Curiosamente, o estudo aponta uma inversão perversa na relação entre renda e imposto pago. A alíquota efetiva de imposto diminui à medida que a renda aumenta. Enquanto os 93% mais ricos pagam uma alíquota média de 12%, os 0,01% mais ricos contribuem com apenas 4,6% de sua renda em impostos.
A composição da renda isenta de Imposto de Renda também merece atenção. Lucros e dividendos representam 34,9% dessa fatia, seguidos por “outros rendimentos isentos” (18,7%). A subsecretária de política fiscal da SPE, Débora Freire, defende a urgência em cortar benefícios tributários para combater a desigualdade. “Essa agenda do corte de benefícios tributários que está aí ainda em discussão e que é importantíssima que ela avance”, declarou Freire.

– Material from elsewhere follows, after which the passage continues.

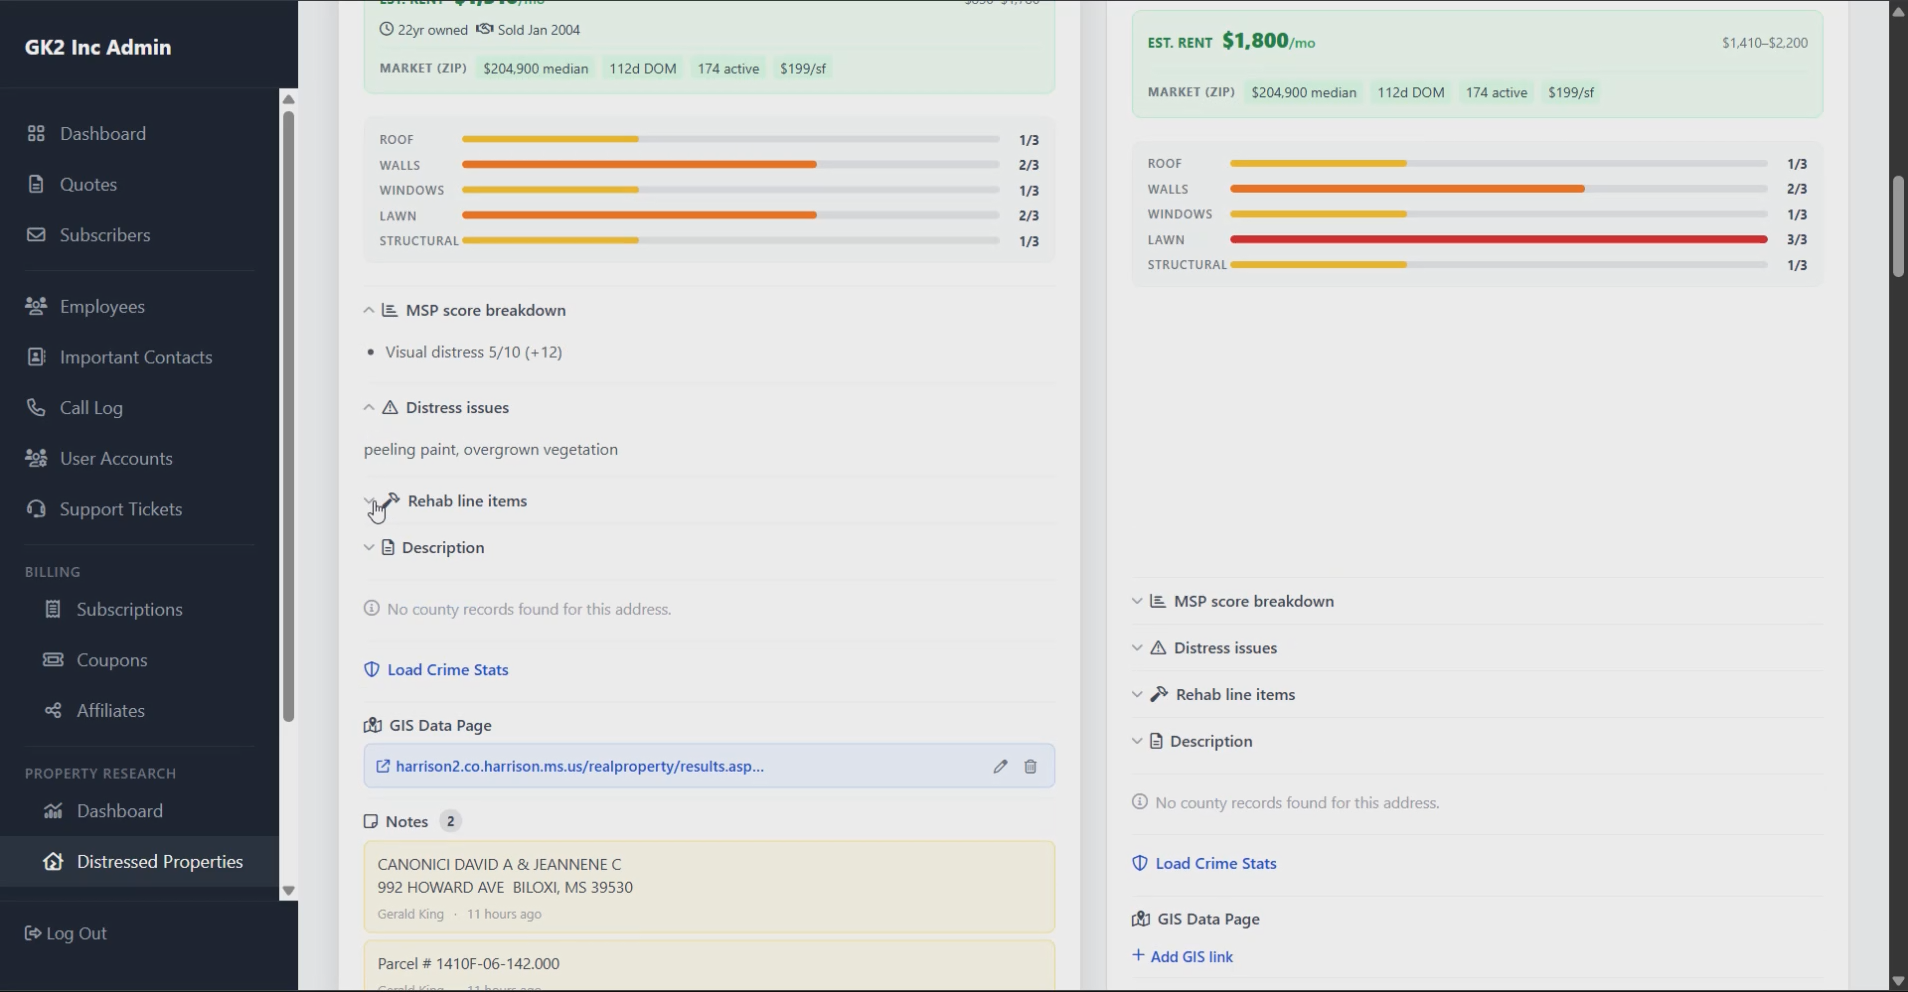
Task: Open the Employees section
Action: pos(101,306)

Os dados da PNADC expõem a disparidade racial e de gênero na distribuição de renda. Mulheres negras apresentam uma renda média anual de aproximadamente R$ 20 mil, contrastando com a média nacional de R$ 40 mil e com a renda dos homens brancos, que ultrapassa R$ 60 mil. Essa análise reforça a necessidade de políticas afirmativas e de combate à discriminação para promover uma sociedade mais justa e equitativa.